Top 10 Union Movies
How Green Was My Valley, 1941
The winner of five Oscars including Best Picture (over Citizen Kane and The Maltese Falcon, among others), director John Ford's version of the Richard Llewellyn best seller is unfairly remembered as the official Hollywood triumph of nostalgic sentiment over cinematic splendor. Yes, the film contains much churchly piety and men's choral singing, and hints of other noble dramas from The Scarlet Letter to Billy Elliot. But the film, set in a Welsh mining town at the turn of the century, is an important social document, and a companion piece, as a drama of desperate working men, to Ford's 1940 The Grapes of Wrath.

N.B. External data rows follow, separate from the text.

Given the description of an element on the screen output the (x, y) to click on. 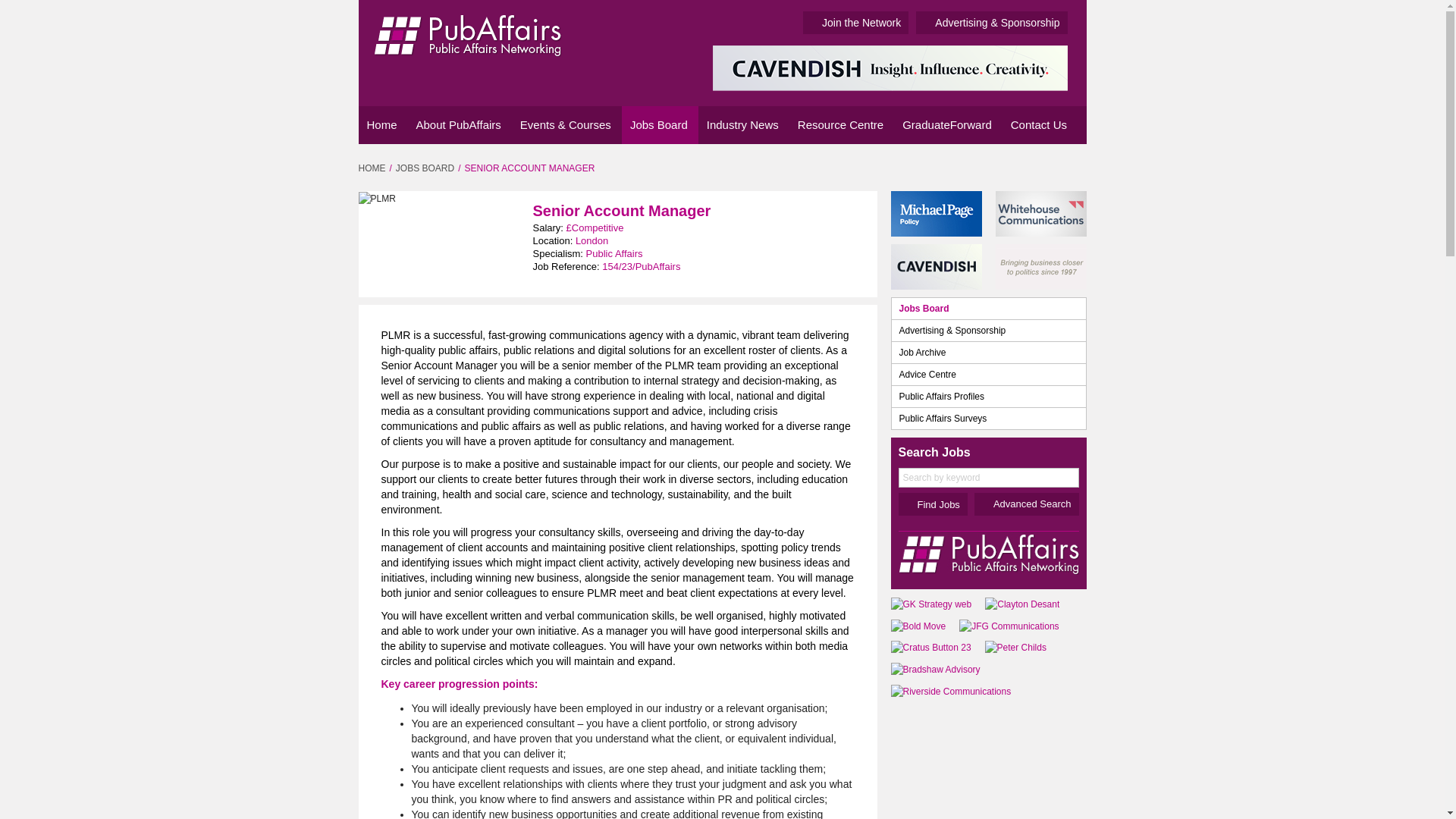
Follow PubAffairs on Youtube (1071, 167)
Find Jobs (932, 504)
Home (382, 125)
About PubAffairs (459, 125)
Jobs Board (659, 125)
Follow PubAffairs on Twitter (1048, 167)
Join the Network (855, 22)
Connect with PubAffairs on LinkedIn (1026, 167)
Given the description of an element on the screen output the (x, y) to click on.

It distills the debate over the need for unions into a split among men of principle: the father of the Morgan family (Donald Crisp's Gwilym) who believes that "a good worker is worth good wages, and he will get them" and his restless sons, whose talk of a strike Gwilym denounces as "socialist nonsense." The town's minister Gryffydd (Walter Pidgeon) takes the median liberal position: "First, have your union. You need it. Alone you are weak. Together you are strong. But remember, with strength goes responsibility, to others and to yourselves."
Appeals to justice and mercy cannot overcome the progress of machines replacing miners. "The men were happy going up the hill that morning" after the settling of the strike, the film's narrator says. "But not all of them. For there were too many now for the jobs open, and some learned that never again would there be work for them in their own valley." (The brothers plan to leave Wales to find new jobs in America.) Nor does fate choose its victims for their political views: first one of the Morgan sons perishes in the mines, then Gwilym. The business for which they died heats many a home, but it also blights the landscape, as slag spreads over the region. Even the title of the novel and the film speaks to an abiding concern about industry's ravaging of the environment: How Green Was My Valley.